VIP席と銘打ってはないが、鏡花水月にはオーガンジーカーテンに仕切られたほんの少し料金に色のついた別席が設けられている。そこをはらりと捲って姿を見せれば、扇越しの口からくぐもった「んまぁ!」とかいうわざとらしい声を頂戴した。
配達ついでに少し呑んでっても良いっスか? と臆面もなく言ってのけた喜助さん。ギンが不在の朝礼を終えるまでこちらでゆるりと待ち、こうして開店と同時に口開け客となった彼に私は呼ばれた。
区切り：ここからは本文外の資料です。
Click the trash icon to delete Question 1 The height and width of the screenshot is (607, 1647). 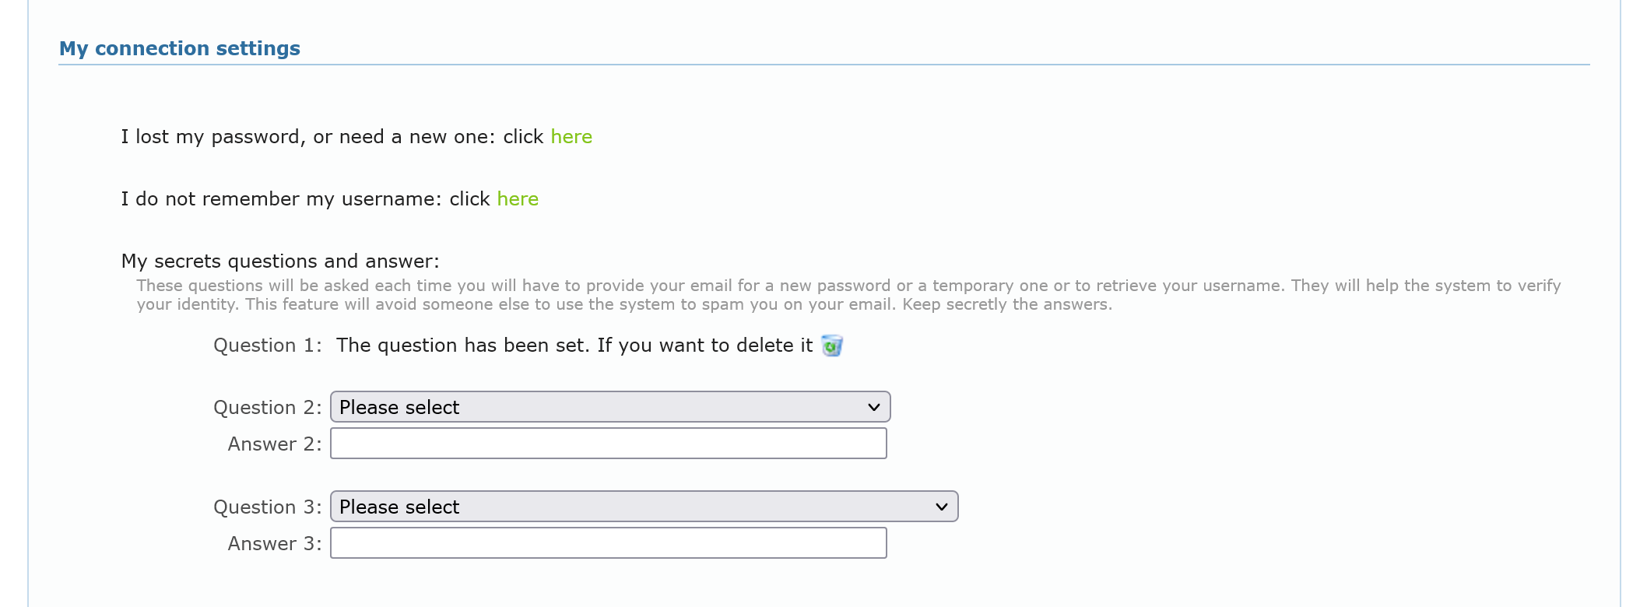832,346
「いやーしかし更に見違えましたねぇ! ささ、こちらへいらして下さいな」
自分の隣をポンポンと叩いて催促する素振りさえ、昨夜話した私からすると別の好奇心丸出しにしか見えない。仰せの通りに腰掛けると、去って行く東仙さんの姿を帽子と扇の隙間から見送ってから、
ぱしん。
閉じた扇子を懐にしまって、にこり、と笑いかけられた。
「こんなことならとっととアタシも理性の箍を外しとくんでした」
「……外す箍があったように見受けられたことも無いですけど」
この喜助さんという人とは、まだ私が学生だった時分にひょんなことから出会い、今では京楽さんを凌いで最も長い付き合いになる。といっても彼は私のお客さんではない。いや、正確に言うと一時お客さんになって私を試していた時期もあった。
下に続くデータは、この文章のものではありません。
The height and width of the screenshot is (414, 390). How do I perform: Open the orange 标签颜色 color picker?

「まーアタシが何よりあなたに惚れ込んでるのはこの仕事に対する姿勢っスからねぇ……まま、さておき乾杯といきまショ」
「……配達に来てルイを開けるお花屋さんなんて、聞いたことないです」
「ふふっ、残念ながらあんまり長居出来ないんスよ。それでも出来得る限りの貢献を、と思いまして」
名前こそ通ってはいるが正体不明で有名、この変わり者の資産家と私の間に色恋の絡んだ利害関係は存在しない。加えてこの奇妙なコネクションの存在を知る人もまた、殆どいない。それは無論、珍しく自らホールに立って眼鏡を光らせている藍染店長とて例外ではない。
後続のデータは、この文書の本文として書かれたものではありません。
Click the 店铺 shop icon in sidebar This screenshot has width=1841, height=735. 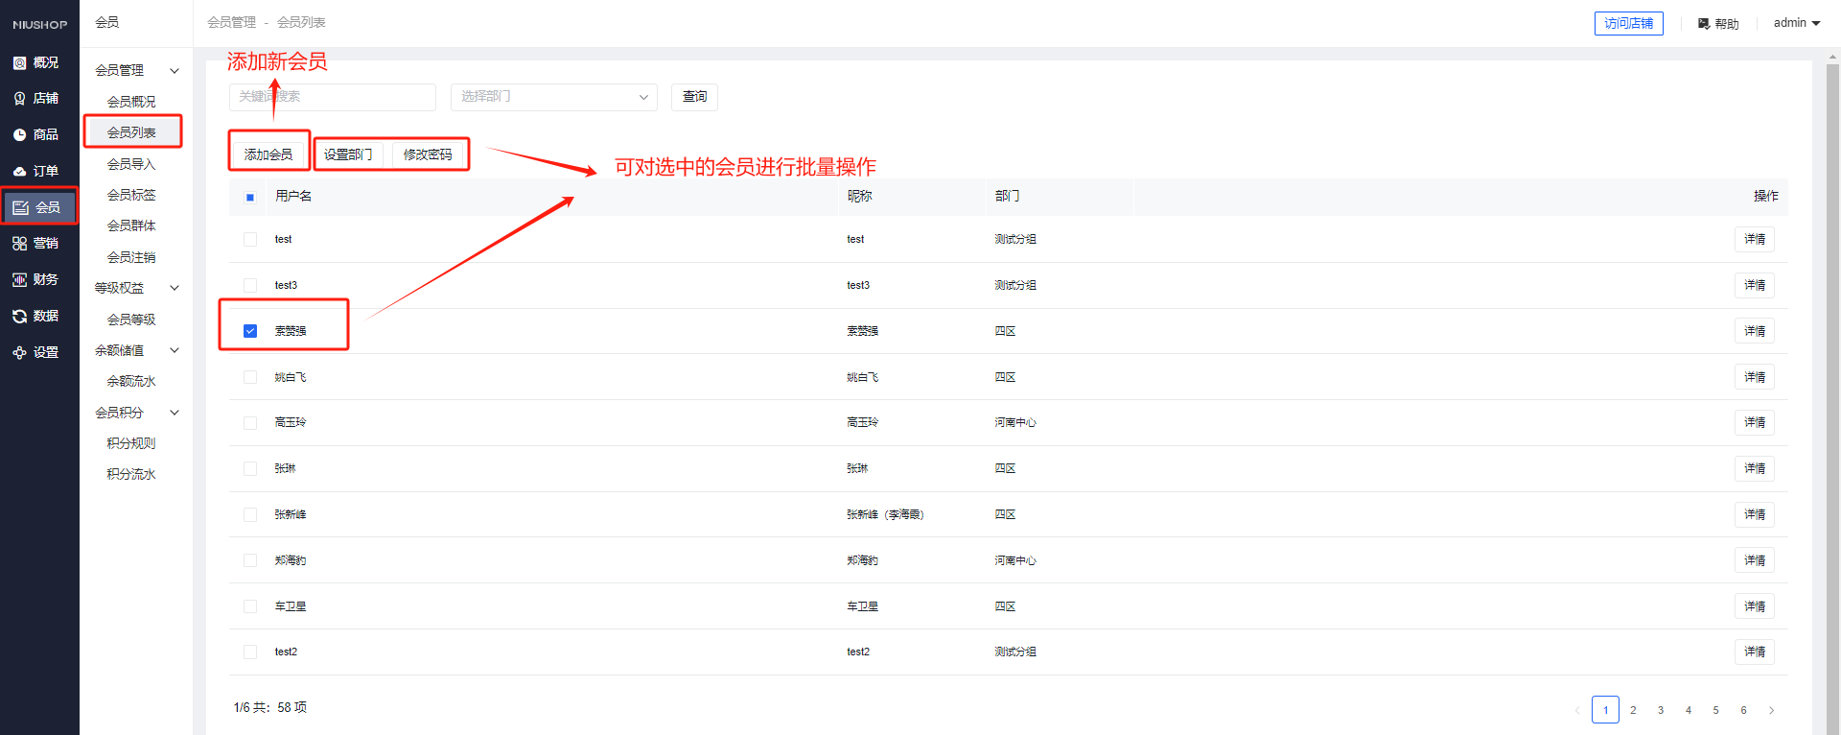(20, 99)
「でー本題なんスけど……結論から申し上げた方がいいっスよね?」
その一転して神妙になった目つきとトーンの落とされた声に、私は瞬時に望まない予想が的中していることを悟った。そこに何らかの心配を覚え、わざわざ表立って店まで来てくれたことも。
『メビウスの輪』
最後のほんの気まぐれ、藍染店長の策に乗っかるふりをするつもりだった私が陥った罠。
表向きギンが出されただろう条件は、私の決心を改めさせ、且つ金を使わせてより辞められないよう仕向けること。その間、藍染店長の懐には私のキャストとしての売り上げ、及びギンの客としての飲み代、両方のアガリが舞い込む寸法。
とはいえそんな条件で辞められるとギンが本気で信じていたとも思えない。けれど何れにせよ、恐らくこのシナリオにはどちらも正当に辞められるなんていう筋書きは初めから存在しない。
――私は、管理風紀を差し向けられる体を装った管理風紀をさせられていた。